Network security policy requirements need to be factored in to
deployments.
Knowing when and where to implement redundancy and high availability
(HA) is directly affected by the terms contained in any associated SLA, if
one is present.
Support and maintainability
OpenStack cloud management requires operations staff to be
able to understand and comprehend design architecture content
on some level. The level of skills and the level of separation
of the operations and engineering staff is dependent on the
size and purpose of the installation. A large cloud service
provider or a telecom provider is more inclined to be managed
by a specially trained dedicated operations organization. A
smaller implementation is more inclined to rely on a smaller
support staff that might need to take on the combined
engineering, design and operations functions.
Maintaining OpenStack installations require a variety of
technical skills. Some of these skills may include the ability
to debug Python log output to a basic level as well as an
understanding of networking concepts.
Consider incorporating features into the architecture and
design that reduce the operational burden. Some examples
include automating some of the operations functions, or
alternatively exploring the possibility of using a third party
management company with special expertise in managing
OpenStack deployments.
Monitoring
Like any other infrastructure deployment, OpenStack clouds
need an appropriate monitoring platform to ensure errors are
caught and managed appropriately. Consider leveraging any
existing monitoring system to see if it will be able to
effectively monitor an OpenStack environment. While there are
many aspects that need to be monitored, specific metrics that
are critically important to capture include image disk
utilization, or response time to the Compute API.
Expected and unexpected server downtime
At some point, servers will fail. The SLAs in place affect
how the design has to address recovery time. Recovery of a
failed host may mean restoring instances from a snapshot, or
respawning that instance on another available host, which then
has consequences on the overall application design running on
the OpenStack cloud.
It might be acceptable to design a compute-focused cloud
without the ability to migrate instances from one host to
another, because the expectation is that the application
developer must handle failure within the application itself.
Conversely, a compute-focused cloud might be provisioned to
provide extra resilience as a requirement of that business.
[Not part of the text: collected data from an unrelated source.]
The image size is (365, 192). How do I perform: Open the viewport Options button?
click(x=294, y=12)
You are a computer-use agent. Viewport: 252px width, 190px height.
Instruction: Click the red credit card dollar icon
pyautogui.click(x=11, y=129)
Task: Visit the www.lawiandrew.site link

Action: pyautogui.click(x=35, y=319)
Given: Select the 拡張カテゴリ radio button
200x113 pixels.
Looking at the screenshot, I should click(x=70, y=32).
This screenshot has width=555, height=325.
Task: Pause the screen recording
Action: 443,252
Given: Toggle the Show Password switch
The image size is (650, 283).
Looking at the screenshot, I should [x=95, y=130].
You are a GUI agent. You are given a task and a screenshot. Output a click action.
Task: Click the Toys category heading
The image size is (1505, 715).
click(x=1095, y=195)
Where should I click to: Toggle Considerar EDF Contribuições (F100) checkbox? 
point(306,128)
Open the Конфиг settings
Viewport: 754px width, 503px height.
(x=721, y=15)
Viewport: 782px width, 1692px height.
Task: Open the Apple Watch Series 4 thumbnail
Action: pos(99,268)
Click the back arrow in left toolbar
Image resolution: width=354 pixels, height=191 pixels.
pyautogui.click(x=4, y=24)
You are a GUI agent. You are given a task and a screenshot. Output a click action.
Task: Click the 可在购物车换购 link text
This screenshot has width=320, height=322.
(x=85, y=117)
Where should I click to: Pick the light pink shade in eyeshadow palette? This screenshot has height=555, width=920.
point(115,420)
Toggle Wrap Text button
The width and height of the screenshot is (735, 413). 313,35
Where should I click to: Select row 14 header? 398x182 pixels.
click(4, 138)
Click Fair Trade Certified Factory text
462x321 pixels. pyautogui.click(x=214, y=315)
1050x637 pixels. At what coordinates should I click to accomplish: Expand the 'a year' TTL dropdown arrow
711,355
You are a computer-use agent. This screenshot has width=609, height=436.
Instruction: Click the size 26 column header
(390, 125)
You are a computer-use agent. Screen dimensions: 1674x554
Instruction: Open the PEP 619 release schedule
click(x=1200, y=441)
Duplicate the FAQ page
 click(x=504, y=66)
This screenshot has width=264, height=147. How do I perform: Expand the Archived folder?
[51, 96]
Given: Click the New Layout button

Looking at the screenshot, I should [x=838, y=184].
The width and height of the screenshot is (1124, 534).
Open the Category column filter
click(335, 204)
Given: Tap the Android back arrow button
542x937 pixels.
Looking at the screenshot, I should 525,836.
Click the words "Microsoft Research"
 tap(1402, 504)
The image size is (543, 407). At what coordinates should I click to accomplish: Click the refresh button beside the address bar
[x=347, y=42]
In
this scenario, it is expected that extra supporting services
are also deployed, such as shared storage attached to hosts to
aid in recovery and resiliency of services in order to meet
strict SLAs.
Capacity planning
Adding extra capacity to an OpenStack cloud is an easy
horizontally scaling process, as consistently configured nodes
automatically attach to an OpenStack cloud. Be mindful,
however, of any additional work to place the nodes into
appropriate Availability Zones and Host Aggregates if
necessary. The same (or very similar) CPUs are recommended
when adding extra nodes to the environment because it reduces
the chance to break any live-migration features if they are
present. Scaling out hypervisor hosts also has a direct effect
on network and other data center resources, so factor in this
increase when reaching rack capacity or when extra network
switches are required.
Compute hosts can also have internal components changed to
account for increases in demand, a process also known as
vertical scaling. Swapping a CPU for one with more cores, or
increasing the memory in a server, can help add extra needed
capacity depending on whether the running applications are
more CPU intensive or memory based (as would be expected in a
compute-focused OpenStack cloud).
Another option is to assess the average workloads and
increase the number of instances that can run within the
compute environment by adjusting the overcommit ratio. While
only appropriate in some environments, it's important to
remember that changing the CPU overcommit ratio can have a
detrimental effect and cause a potential increase in a noisy
neighbor. The added risk of increasing the overcommit ratio is that
more instances will fail when a compute host fails. In a
compute-focused OpenStack design architecture, increasing the
CPU overcommit ratio increases the potential for noisy
neighbor issues and is not recommended.